Первые две-три мили ты довольно уверенно шагал по тропинке, но затем стал сомневаться, в одном месте, когда внезапно тропинка вывела тебя на широкую поляну, которая в дождливый сезон, видимо, была болотом, ты рыскал по лесу около часу, прежде чем снова нашел тропу. Даже в лесу поддеревьями было жарко, пот стекал по твоему лицу и по спине, пока ты шагал, повесив пальто и пиджак на руку, в неуместном здесь и неудобном деловом костюме и в начищенных кожаных туфлях. Ты давно оставил позади дорогу; тропинка казалась бесконечной.
Предполагалось, что она тянется на семь миль, и ты начинал чувствовать беспокойство; ты взглянул на часы; может, ты сбился с пути? Ты зашагал быстрее, через несколько минут за стволами деревьев появился просвет, и ты вдруг оказался на краю зеленой лужайки, которая мягко спускалась вниз к берегу озера — миниатюрному круглому озерку не более трех сотен ярдов в диаметре, окруженному со всех сторон густым зеленым лесом. Невдалеке, справа от тебя, стояла небольшая хижина, и ты чуть ли не бегом кинулся к ней с криком: «Эй! Шварц! Привет!»
Он лежал в траве за хижиной и читал книгу. На твои крики он вскочил и бросился к тебе навстречу с удивленной и радостной улыбкой:
— Билл! Боже, как ты забавно выглядишь! — И он горячо пожал тебе руку. — Все-таки ты приехал!
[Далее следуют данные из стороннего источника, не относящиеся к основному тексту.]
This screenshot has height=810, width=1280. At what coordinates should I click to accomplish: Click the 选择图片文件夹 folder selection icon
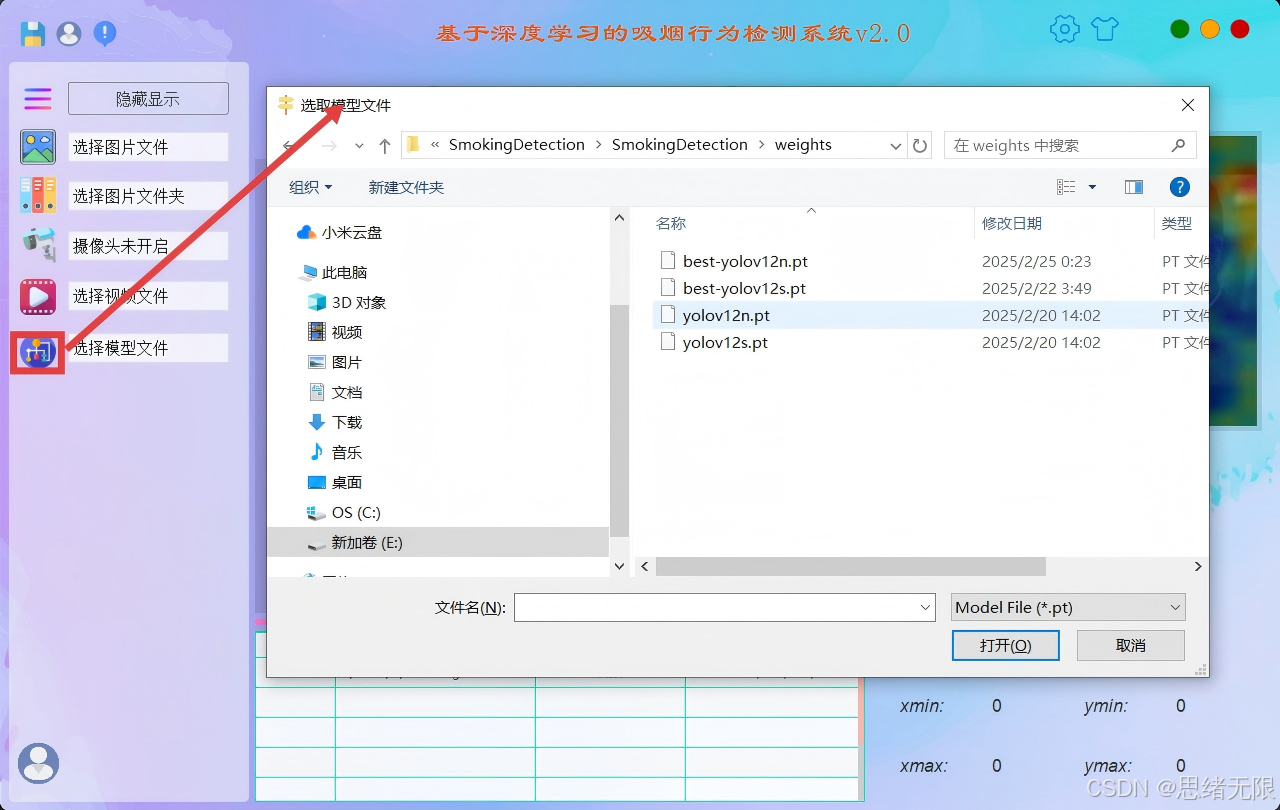point(37,195)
За эти три недели десятки раз ты готов был все ему рассказать — для этого ты и полез в эту глушь. Тебе казалось, что, рассказав ему, ты испытаешь невероятное облегчение; если произнесешь все это вслух, все детали и случаи, а потом скажешь: «Вот что ты об этом думаешь? Разве это не чепуха?» Может, поэтому ты и не решился это сделать, потому что это было единственным концом, за который ты мог потянуть; если это казалось необъяснимым и нелепым самому тебе, как это будет выглядеть в рассказе, что он может сказать, только то, что ты сходишь с ума? Может, ты ожидал от него чего-то еще. В нем был какой-то свет, которого он никому не показывал — ты просто знал, что он у него есть. У него была какая-то тайна, всегда была; каждое лето он уезжал в эту хижину на два месяца, абсолютно один, — ты был единственным человеком, которого он пригласил сюда.
Когда ты плавал, ловил рыбу, бродил по лесу, читал его книги и лежал на траве, разговаривая с ним, на траве под открытым, усыпанным звездами небом, а над тобой пролетал мягкий шепот деревьев, у тебя было ощущение, что твое здравомыслие оказалось во власти дурного духа и ты ищешь слово, способное изгнать его. Уставший после дневного напряжения, так как Шварц был невероятно активным и ты с трудом поспевал за ним. Он сидел в лодке, вытащенной на берег озера, курил, вокруг спускались сумерки, и после долгого молчания говорил:
— Нет, не думаю, что это важно, но этого, конечно, никто не сможет доказать. Просто потому, что я не могу представить себе организм, который заставляет действовать кто-то, помимо его самого. Разве только стимулы, но это другое дело. Если ты дотронешься до меня раскаленным железом, я отпряну, но железо здесь только внешнее; пружина моего действия находится внутри — это желание отстраниться от того, что может причинить боль. Все моральные и этические нормы не что иное, как то же раскаленное железо — Христос и Магомет, Кант и Кальвин, и Энтони Комсток — все они, собственно, одинаковы — невротические кузнецы, которые бросают железо в пламя, раздувают кузнечные меха, затем выдергивают нас и куют.